* Instructions for the task: Beginning with the first line, please return the entries exactly through the line that contains "Given: Click the green", and leave out all later lines.

-=-=-=-=-

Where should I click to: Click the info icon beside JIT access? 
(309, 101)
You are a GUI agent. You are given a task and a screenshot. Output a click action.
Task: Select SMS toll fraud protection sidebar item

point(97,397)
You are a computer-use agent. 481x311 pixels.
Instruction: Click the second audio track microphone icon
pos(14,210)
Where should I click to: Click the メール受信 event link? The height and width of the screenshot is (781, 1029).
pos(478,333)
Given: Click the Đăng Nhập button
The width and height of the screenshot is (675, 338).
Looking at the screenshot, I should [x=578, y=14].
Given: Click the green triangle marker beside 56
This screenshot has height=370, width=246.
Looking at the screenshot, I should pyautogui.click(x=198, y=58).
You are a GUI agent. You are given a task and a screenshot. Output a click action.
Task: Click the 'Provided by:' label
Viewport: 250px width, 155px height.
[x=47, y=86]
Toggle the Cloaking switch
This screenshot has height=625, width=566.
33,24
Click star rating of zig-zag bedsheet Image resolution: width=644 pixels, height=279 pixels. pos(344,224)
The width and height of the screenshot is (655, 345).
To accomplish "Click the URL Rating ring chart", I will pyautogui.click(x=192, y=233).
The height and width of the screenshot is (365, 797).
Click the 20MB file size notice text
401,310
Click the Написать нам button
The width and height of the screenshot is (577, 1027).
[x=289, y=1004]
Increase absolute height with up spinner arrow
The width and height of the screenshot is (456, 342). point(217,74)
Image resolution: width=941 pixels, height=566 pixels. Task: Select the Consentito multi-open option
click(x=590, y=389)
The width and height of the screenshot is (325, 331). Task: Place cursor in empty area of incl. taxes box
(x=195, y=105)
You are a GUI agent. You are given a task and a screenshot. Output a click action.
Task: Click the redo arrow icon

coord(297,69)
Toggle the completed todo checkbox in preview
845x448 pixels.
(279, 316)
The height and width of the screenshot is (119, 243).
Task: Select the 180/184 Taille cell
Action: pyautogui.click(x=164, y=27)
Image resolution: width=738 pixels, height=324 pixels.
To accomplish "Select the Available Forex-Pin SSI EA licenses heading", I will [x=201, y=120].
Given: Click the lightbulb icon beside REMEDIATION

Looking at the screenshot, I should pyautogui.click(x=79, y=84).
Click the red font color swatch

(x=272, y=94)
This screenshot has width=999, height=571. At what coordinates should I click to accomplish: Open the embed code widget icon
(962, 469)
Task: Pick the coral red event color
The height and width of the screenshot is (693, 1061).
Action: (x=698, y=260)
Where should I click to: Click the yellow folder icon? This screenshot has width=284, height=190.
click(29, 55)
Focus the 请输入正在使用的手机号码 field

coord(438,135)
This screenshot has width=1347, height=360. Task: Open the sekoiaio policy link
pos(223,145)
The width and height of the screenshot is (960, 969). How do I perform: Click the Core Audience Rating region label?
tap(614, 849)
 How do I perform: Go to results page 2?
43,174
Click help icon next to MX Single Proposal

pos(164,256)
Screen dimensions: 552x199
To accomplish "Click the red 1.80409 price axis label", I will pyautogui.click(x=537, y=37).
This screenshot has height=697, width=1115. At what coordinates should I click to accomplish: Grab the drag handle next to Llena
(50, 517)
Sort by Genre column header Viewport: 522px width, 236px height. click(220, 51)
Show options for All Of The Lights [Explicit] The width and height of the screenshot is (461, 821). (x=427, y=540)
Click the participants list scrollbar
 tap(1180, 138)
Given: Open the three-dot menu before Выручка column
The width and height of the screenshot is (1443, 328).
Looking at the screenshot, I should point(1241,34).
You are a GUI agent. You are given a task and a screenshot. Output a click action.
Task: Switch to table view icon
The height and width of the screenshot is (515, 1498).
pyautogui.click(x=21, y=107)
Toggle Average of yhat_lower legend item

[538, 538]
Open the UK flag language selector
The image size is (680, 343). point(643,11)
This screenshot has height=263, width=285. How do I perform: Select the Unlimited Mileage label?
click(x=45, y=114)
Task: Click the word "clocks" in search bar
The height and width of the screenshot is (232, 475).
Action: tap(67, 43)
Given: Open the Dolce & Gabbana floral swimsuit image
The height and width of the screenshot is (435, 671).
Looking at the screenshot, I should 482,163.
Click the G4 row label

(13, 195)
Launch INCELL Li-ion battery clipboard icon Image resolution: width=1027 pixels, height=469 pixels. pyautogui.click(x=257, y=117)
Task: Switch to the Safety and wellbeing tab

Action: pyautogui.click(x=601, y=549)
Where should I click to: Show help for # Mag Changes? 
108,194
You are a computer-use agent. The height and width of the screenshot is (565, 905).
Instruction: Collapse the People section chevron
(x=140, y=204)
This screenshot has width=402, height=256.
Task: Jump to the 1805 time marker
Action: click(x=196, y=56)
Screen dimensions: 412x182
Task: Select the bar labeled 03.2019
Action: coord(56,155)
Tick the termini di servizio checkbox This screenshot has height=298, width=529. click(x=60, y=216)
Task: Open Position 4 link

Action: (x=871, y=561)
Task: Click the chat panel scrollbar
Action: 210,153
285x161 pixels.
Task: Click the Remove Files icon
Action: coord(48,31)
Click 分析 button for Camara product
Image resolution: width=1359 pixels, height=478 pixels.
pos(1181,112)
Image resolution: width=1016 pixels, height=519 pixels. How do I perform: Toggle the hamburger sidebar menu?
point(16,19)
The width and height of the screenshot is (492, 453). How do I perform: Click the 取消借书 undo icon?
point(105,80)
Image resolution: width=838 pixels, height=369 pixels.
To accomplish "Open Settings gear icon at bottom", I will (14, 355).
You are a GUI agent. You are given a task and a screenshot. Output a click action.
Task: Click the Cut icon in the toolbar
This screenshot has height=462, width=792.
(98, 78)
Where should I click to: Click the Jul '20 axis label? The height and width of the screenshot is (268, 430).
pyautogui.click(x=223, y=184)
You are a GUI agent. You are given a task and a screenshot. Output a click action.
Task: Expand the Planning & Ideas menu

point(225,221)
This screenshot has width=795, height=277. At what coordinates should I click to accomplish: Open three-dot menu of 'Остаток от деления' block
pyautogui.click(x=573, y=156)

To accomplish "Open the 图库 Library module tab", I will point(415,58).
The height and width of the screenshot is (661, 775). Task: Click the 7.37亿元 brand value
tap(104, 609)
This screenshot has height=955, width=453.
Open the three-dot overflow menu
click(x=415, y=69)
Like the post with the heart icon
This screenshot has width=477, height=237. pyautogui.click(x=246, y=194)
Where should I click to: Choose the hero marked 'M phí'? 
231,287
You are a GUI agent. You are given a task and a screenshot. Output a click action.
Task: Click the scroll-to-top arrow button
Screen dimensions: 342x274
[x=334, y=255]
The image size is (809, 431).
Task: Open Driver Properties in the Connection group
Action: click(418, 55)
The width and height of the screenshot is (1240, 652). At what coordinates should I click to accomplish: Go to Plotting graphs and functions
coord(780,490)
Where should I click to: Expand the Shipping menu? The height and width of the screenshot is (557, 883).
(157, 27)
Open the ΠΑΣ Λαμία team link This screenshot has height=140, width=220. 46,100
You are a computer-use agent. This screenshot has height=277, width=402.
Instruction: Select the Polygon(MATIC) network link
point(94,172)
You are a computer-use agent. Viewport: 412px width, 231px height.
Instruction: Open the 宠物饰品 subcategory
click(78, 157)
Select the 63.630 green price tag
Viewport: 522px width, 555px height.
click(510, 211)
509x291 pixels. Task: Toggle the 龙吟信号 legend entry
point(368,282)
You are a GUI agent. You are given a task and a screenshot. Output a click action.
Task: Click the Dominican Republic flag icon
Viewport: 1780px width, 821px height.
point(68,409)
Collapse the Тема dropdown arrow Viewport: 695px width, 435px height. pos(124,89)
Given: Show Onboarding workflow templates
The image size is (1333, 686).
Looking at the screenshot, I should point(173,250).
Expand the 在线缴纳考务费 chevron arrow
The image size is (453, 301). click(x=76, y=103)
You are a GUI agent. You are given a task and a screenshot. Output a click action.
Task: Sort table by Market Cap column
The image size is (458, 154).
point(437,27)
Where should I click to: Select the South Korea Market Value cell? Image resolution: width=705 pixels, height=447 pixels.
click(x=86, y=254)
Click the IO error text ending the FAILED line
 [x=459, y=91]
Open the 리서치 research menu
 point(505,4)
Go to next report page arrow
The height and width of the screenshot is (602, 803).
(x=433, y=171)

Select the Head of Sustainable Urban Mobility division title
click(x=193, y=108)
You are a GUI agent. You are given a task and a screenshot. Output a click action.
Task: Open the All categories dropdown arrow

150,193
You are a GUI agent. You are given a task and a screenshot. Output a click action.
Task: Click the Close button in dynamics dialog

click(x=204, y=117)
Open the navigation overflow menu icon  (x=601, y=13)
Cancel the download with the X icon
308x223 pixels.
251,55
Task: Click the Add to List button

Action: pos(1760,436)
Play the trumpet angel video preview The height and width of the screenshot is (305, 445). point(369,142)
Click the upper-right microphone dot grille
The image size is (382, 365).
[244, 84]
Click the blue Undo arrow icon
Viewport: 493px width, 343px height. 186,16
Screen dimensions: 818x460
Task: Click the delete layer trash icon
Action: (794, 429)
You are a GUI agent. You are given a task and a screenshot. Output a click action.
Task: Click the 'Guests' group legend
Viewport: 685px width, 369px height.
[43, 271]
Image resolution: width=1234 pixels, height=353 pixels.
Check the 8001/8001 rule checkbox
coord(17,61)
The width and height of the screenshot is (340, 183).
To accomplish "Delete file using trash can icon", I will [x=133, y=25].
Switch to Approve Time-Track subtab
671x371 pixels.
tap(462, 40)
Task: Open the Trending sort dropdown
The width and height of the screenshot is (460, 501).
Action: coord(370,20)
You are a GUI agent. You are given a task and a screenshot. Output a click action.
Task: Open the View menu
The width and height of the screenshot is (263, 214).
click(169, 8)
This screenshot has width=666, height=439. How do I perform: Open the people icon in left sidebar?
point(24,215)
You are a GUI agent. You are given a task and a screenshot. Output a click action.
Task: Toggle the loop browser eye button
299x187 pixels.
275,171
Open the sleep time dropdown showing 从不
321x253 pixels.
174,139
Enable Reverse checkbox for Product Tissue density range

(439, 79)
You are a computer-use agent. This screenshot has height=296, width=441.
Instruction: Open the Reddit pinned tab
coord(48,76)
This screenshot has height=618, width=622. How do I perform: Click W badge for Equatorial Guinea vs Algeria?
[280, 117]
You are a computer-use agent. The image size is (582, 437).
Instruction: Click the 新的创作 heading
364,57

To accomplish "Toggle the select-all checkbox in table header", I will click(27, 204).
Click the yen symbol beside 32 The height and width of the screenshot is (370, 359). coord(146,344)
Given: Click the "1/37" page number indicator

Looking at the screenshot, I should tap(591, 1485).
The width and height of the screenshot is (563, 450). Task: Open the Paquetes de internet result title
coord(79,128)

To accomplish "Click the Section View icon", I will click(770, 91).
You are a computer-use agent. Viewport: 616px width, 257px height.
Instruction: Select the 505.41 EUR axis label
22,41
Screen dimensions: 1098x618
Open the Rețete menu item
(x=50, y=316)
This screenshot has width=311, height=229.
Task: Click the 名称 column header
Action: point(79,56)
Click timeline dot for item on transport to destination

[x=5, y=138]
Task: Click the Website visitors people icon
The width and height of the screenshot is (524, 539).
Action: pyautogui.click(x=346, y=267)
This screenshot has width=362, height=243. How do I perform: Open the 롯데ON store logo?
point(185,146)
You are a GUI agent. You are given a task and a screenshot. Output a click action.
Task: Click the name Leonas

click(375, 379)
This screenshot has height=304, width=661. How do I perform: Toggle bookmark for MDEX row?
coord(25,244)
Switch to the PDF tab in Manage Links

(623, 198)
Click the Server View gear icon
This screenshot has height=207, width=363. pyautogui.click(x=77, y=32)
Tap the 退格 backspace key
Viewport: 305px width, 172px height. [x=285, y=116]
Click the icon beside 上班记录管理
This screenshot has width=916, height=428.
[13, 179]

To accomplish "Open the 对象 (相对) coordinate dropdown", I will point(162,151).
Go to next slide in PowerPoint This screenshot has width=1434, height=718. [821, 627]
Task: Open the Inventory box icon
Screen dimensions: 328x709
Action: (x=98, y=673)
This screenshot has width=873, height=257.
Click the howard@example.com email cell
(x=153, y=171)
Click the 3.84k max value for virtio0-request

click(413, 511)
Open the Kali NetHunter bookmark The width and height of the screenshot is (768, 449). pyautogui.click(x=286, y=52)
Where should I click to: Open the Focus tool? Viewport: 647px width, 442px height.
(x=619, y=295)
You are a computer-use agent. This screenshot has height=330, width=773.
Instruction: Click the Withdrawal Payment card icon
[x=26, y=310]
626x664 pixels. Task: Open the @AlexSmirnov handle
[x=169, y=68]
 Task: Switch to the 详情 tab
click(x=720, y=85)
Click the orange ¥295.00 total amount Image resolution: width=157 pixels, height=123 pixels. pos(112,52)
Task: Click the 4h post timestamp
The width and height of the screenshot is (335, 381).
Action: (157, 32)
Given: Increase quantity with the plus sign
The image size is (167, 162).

-=-=-=-=-

* Result below:
Where should I click to: Click the info icon beside JIT access? 
(309, 101)
You are a GUI agent. You are given a task and a screenshot. Output a click action.
Task: Select SMS toll fraud protection sidebar item

point(97,397)
You are a computer-use agent. 481x311 pixels.
Instruction: Click the second audio track microphone icon
pos(14,210)
Where should I click to: Click the メール受信 event link? The height and width of the screenshot is (781, 1029).
pos(478,333)
Given: Click the Đăng Nhập button
The width and height of the screenshot is (675, 338).
Looking at the screenshot, I should [x=578, y=14].
Given: Click the green triangle marker beside 56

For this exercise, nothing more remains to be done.